CHP Genel Başkanı Kemal Kılıçdaroğlu, 2020 Meclis bütçe görüşmelerinde konuştu.
Kılıçdaroğlu, HDP'li belediyeler kayyum atanmasını eleştirerek, şöyle dedi:
Beğenirsiniz veya beğenmezsiniz; vicdan taşıyorsak, demokrasiden yanaysak, milletin iradesine saygı gösteriyorsak milletin oyuna darbe vurulamaz. Kişi belediye başkan adayı oluyor. Savcı iyi hal kağıdı veriyor. YSK tamam diyor. Seçime giriyor, kazanıyor. Ertesi gün görevden alınıyor. Hangi gerekçeyle? Yargı değil yürütme organı yani atanmışlar; seçimle gelen kişiyi görevden alıyor. Siz demiyor muydunuz atanmışların vesayetinden kurtulmamız lazım diye? Bu millet niye sandığa gitti, oy kullandı? Hangi partiden olursa olsun yasama organı olarak isyan etmemiz lazım. Yargı kararı yok ortada, seçime girebilirsin diyor. Buna itiraz ediyoruz. Bunu sizin belediye başkanları zorla istifa ettirildiğinde de söyledik. Demokrasi hepimiz için ortak payda. Milletin iradesine saygı göstermezsek burada olamayız.”

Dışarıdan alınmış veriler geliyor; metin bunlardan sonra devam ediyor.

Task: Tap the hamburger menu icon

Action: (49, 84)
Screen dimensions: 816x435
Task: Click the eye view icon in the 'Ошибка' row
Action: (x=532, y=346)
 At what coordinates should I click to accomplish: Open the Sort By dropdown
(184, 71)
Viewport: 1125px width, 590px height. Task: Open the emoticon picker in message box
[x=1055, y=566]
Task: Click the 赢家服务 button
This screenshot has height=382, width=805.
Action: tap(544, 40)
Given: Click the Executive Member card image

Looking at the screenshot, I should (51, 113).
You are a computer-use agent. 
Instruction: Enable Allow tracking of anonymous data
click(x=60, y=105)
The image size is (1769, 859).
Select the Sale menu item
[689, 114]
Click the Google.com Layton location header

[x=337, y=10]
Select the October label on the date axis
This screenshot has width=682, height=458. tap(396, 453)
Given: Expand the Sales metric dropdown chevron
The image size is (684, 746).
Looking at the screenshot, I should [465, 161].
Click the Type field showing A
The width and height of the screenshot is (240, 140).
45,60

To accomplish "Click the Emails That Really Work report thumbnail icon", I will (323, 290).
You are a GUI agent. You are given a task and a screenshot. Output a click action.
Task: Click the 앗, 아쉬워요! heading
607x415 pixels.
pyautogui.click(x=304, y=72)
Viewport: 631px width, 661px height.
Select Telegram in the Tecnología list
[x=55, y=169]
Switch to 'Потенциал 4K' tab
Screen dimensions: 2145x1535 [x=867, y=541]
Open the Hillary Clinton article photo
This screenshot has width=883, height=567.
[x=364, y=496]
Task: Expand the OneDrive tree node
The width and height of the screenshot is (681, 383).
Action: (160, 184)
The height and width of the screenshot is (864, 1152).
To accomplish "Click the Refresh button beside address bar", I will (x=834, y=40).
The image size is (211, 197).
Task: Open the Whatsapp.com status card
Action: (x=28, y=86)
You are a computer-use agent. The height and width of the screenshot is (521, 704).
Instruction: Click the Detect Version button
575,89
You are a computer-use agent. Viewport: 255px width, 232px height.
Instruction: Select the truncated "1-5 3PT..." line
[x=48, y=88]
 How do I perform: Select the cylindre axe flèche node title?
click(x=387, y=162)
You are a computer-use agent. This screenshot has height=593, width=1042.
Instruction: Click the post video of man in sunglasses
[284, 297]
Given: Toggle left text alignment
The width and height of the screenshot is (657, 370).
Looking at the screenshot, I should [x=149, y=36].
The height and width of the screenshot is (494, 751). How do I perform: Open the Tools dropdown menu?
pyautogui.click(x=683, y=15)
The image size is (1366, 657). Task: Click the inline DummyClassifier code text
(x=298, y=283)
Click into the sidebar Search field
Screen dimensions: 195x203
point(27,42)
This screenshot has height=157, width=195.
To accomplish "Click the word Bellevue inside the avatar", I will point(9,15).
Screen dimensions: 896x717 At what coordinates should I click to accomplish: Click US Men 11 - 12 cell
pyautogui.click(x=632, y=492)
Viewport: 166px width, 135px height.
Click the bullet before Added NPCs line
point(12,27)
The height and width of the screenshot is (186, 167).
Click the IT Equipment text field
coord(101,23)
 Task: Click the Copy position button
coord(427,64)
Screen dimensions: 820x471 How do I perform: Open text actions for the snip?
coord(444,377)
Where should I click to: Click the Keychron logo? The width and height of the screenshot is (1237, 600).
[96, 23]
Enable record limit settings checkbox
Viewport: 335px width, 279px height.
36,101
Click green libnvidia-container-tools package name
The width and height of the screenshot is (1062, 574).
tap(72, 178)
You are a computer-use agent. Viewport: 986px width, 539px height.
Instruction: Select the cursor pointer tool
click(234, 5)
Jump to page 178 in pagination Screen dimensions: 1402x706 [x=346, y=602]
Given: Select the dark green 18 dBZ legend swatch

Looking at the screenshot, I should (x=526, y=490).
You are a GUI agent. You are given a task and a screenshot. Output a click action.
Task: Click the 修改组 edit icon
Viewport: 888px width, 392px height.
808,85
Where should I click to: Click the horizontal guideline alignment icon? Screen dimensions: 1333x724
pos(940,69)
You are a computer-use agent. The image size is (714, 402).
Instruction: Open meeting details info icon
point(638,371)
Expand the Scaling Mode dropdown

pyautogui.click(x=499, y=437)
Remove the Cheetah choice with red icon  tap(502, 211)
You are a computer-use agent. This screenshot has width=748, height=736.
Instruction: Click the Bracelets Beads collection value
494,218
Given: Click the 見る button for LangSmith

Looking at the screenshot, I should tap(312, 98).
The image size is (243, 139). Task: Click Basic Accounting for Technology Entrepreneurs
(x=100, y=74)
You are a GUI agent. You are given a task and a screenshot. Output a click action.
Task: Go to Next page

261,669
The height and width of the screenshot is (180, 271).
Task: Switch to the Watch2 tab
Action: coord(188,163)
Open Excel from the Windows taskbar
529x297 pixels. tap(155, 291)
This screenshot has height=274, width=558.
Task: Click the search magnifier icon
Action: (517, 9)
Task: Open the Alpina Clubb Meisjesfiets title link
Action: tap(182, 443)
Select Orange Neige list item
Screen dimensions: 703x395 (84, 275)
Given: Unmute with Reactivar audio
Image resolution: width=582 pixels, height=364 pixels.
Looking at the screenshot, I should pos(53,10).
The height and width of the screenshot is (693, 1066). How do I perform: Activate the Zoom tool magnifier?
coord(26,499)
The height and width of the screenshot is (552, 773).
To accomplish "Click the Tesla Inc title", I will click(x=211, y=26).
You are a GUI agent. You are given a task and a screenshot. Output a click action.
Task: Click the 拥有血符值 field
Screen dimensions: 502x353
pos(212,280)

Kılıçdaroğlu'nun konuşmalarından satır başları şöyle:
Kılıçdaroğlu, parlamentonun işlevi konusunda herkesin düşünmesi gerektiğini belirterek, “Bazen kısır tartışmalar içinde doğruları yeteri kadar yansıtamıyoruz birbirimize. Oysa hepimiz insanız ve hepimizde vicdan var. Hiç kimse yoksulluğu, fakirliği istemez. Herkes ister ki her evde mutluluk olsun. Bazen irademizi, özgür irademizi kullanamaz noktaya geliyoruz. Kullanamadığımız için de baskılar ve etkiler altında kalarak maalesef parlamentonun olması gereken etkilerini başka yerlere deklare ediyoruz” dedi.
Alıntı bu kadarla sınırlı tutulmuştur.